Goal - Duplicate, word for word, the section of the text on conservation easements starting with "Conservation easements are" and going on through "investors who do.".

Page text -
________
After years of crackdown efforts by the Internal Revenue Service, Congress is coming closer to removing incentives that allow enormous tax deductions for conservation easements. Richard Rubin writes in the Wall Street Journal:
“A bipartisan group of lawmakers said it hopes to complete legislation to curb tax breaks for land-rights deals this year, but as the bill advanced Wednesday [June 22, 2022] lawmakers relinquished a crucial element—a provision that would deny deductions back to December 2016.
“The bill, which has been kicking around Congress for several years, would limit deals known as syndicated conservation easements by denying deductions that are more than 2.5 times what investors put in. It has fallen short repeatedly amid heavy behind-the-scenes lobbying from deal promoters, and backers are now looking for a path forward.
Conservation easements are legitimate techniques for conservation—and, in fact, the Land Trust Alliance, a major beneficiary of conservation easements, is supporting the bill. However, conservation easement “syndicates” bring investors in to benefit from tax deductions well beyond the value of the land being conserved.

Wrote Rubin in May 2022:
“In those [syndicate] deals, promoters create partnerships to acquire land, recruit investors and then make an easement donation. They effectively spread deductions from a landowner who might not have much taxable income to investors who do.
________
Stored rows -
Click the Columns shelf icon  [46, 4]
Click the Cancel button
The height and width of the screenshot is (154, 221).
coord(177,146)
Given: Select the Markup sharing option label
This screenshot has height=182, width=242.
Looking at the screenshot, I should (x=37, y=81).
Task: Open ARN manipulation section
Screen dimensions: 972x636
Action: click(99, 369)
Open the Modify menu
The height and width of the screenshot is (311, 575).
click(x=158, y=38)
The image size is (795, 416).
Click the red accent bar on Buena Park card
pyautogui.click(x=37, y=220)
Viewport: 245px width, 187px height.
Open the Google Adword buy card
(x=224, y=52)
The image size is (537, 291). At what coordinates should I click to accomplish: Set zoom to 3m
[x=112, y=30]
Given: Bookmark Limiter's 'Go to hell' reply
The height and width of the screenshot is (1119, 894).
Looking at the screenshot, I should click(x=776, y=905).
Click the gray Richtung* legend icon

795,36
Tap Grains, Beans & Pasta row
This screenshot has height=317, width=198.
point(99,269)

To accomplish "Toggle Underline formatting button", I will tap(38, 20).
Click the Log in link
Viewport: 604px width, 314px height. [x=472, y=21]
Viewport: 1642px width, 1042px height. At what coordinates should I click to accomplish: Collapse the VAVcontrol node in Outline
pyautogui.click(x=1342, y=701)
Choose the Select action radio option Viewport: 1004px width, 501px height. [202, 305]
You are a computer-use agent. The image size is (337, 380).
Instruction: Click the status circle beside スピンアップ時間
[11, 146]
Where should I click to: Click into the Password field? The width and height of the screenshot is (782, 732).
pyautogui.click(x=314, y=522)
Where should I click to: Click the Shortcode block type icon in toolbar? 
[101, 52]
________
Result -
Conservation easements are legitimate techniques for conservation—and, in fact, the Land Trust Alliance, a major beneficiary of conservation easements, is supporting the bill. However, conservation easement “syndicates” bring investors in to benefit from tax deductions well beyond the value of the land being conserved.

Wrote Rubin in May 2022:
“In those [syndicate] deals, promoters create partnerships to acquire land, recruit investors and then make an easement donation. They effectively spread deductions from a landowner who might not have much taxable income to investors who do.